- Pitcher
- Born: August 1, 1969 (age 56) Los Angeles, California, U.S.
- Batted: RightThrew: Right

MLB debut
- April 10, 1990, for the Seattle Mariners

Last MLB appearance
- June 4, 1996, for the Boston Red Sox

MLB statistics
- Win–loss record: 1–2
- Earned run average: 7.04
- Strikeouts: 33
- Stats at Baseball Reference

Teams
- Seattle Mariners (1990); Boston Red Sox (1996);

= Brent Knackert =

American baseball player (born 1969)

Brent Bradley Knackert (born August 1, 1969) is an American former pitcher in Major League Baseball (MLB) who played for the Seattle Mariners (1990) and Boston Red Sox (1996). Listed at 6' 3" and 185 lb., he threw and batter right-handed.

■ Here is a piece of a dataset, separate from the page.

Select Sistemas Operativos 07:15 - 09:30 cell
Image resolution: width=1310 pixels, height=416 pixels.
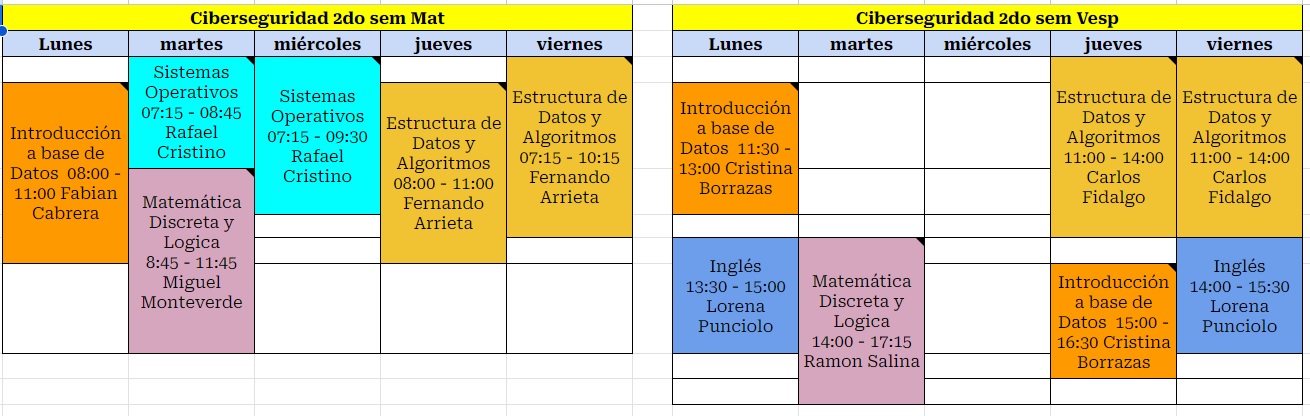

Knackert attended Ocean View High School in Huntington Beach, California. He was suspended in 1987, his senior year, for skipping classes, which limited him to seven innings pitched of high school baseball that year. He threw an 88 mile-per-hour fastball as a senior. After an impressive performance at semi-pro games, the Chicago White Sox selected him in the second round of the 1987 MLB draft. He signed for $62,500. Knackert gained 30 pounds of weight during his first two seasons in the minor leagues before White Sox staff started a weight-loss program for him, and he dropped 20 pounds by mid-1989.

The New York Mets selected Knackert in the Rule 5 draft in December 1989. The Mariners selected him off waivers in April 1990, and he made the team's roster. He and teammate Ken Griffey Jr. were among the eight youngest MLB players that year.

After his first season in the majors, Knackert returned to the minors. Seattle released him in April 1993, and he returned to the Mets organization. He signed with the Red Sox in November 1995 and returned to the majors at age 26 in 1996, which was his final season in professional baseball.

In the majors, Knackert had a 1–2 record with 33 strikeouts and a 7.04 ERA in 32 appearances, including two starts, in 47 1/3 innings pitched.